John Shelby Spong nel suo libro "Letteralismo biblico: eresia dei Gentili" partendo dalla constatazione che "la presenza della sinagoga sia nella vita di Gesù sia in quella dei suoi discepoli è regolarmente attestata" tanto che la parola "sinagoga" viene utilizzata ventidue volte nel libro degli Atti e trentanove volte nei quattro vangeli, analizza il vangelo di Matteo nel contesto dell'anno liturgico degli ebrei . 

La vita di Gesù viene raccontata, secondo il vescovo Spong, tra e nelle principali festività ebraiche anche perché la separazione del movimento cristiano dalla sinagoga non avvenne prima dell'88 d.C. e quindi la storia del Nazzareno era innanzitutto ricordata e trasmessa oralmente dai primi cristiani ebrei nel culto sinagogale . I primi aderenti del cristianesimo, scrive Spong, "erano ebrei che partecipavano al culto della sinagoga e che iniziarono a vedere nell'ebreo Gesù non solo l'adempimento delle scritture ebraiche, ma anche il tanto atteso <<messiah>> del quale, essi credevano, parlassero le scritture".

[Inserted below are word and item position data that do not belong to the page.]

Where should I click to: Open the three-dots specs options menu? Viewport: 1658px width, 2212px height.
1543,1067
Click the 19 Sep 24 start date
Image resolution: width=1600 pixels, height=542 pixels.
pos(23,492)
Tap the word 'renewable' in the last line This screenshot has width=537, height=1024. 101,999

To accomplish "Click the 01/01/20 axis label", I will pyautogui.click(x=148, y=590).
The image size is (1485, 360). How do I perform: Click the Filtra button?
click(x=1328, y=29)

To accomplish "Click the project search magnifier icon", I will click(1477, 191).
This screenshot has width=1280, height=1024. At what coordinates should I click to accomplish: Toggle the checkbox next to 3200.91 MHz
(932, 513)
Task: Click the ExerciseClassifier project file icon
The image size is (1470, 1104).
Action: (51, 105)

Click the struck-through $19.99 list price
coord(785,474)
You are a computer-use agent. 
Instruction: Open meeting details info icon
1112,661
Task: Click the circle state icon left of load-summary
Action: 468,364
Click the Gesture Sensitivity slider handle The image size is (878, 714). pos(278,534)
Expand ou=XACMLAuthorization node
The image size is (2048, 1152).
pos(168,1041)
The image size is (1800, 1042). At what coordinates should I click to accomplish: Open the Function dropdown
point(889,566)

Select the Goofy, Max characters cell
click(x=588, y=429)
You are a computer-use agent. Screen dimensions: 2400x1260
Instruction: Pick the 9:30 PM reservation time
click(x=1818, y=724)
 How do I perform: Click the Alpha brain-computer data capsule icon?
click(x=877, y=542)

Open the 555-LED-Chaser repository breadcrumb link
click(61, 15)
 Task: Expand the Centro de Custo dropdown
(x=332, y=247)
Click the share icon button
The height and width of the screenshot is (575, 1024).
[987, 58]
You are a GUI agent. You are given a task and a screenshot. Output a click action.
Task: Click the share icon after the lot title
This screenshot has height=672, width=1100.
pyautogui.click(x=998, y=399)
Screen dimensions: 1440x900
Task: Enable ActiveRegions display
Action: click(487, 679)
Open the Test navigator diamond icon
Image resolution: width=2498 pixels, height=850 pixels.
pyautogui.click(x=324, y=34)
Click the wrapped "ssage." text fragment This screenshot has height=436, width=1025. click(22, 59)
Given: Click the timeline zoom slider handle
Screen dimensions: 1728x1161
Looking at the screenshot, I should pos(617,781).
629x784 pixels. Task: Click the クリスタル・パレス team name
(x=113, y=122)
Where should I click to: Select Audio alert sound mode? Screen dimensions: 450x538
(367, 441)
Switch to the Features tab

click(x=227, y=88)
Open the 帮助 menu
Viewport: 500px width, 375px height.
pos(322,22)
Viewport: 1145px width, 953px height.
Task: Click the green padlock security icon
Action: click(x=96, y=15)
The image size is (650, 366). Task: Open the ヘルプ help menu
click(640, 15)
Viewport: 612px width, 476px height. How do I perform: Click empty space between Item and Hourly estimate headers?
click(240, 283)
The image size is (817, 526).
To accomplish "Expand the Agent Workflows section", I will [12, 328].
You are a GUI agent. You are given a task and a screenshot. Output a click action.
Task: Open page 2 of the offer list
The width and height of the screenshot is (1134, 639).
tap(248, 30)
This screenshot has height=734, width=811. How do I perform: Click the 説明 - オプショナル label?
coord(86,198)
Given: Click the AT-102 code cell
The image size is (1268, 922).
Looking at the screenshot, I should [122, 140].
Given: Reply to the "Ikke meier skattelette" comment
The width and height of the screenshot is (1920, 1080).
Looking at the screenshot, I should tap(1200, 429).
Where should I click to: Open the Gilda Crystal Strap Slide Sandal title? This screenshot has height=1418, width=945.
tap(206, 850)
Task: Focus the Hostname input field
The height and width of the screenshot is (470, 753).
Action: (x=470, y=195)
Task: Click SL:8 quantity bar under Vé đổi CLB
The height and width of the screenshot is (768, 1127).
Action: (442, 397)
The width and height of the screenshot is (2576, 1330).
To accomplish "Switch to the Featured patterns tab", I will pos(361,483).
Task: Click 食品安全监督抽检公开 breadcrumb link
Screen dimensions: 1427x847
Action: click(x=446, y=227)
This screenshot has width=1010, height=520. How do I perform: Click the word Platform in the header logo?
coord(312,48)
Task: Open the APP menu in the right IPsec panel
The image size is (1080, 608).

La prima grande ricorrenza dell'anno liturgico ebraico è "pesach", la pasqua, che celebra l'uscita dall'Egitto e l'inizio della nazione ebraica. A questo inizio i primi cristiani collegarono il momento finale e culminante della vita di Gesù, la sua crocifissione, che è poi l'inizio della storia cristiana.

Cinquanta giorni dopo la pasqua, dopo cioè sette settimane, si celebra "shavuot", che è la parola ebraica per settimane, chiamata anche pentecoste, ed era questo il momento nel quale gli ebrei ricordavano Mosè che sul monte Sinai riceve da Dio la "Torah" . Parallelamente Gesù, come nuovo Mosè, enuncia le beatitudini, che sono il momento centrale del discorso della montagna. <<Gesù - scrive Spong - non ha mai pronunciato il discorso della montagna. E' una creazione di Matteo, l'autore del Vangelo, che sta interpretando la vita di Gesù per una comunità sinagogale mentre si muove attraverso l'anno liturgico ebraico>>.

Tra la fine di settembre e l'inizio di ottobre cade la terza grande celebrazione liturgica ebraica chiamata "rosh-ha-shanah" o capodanno ebraico, periodo in cui gli ebrei, pensando alla fine del mondo, pregavano per la venuta del messiah che avrebbe inaugurato il regno di Dio. Al capodanno ebraico sono collegati gli insegnamenti di Gesù sul regno di Dio e sul comportamento dei discepoli per la sua prima realizzazione .   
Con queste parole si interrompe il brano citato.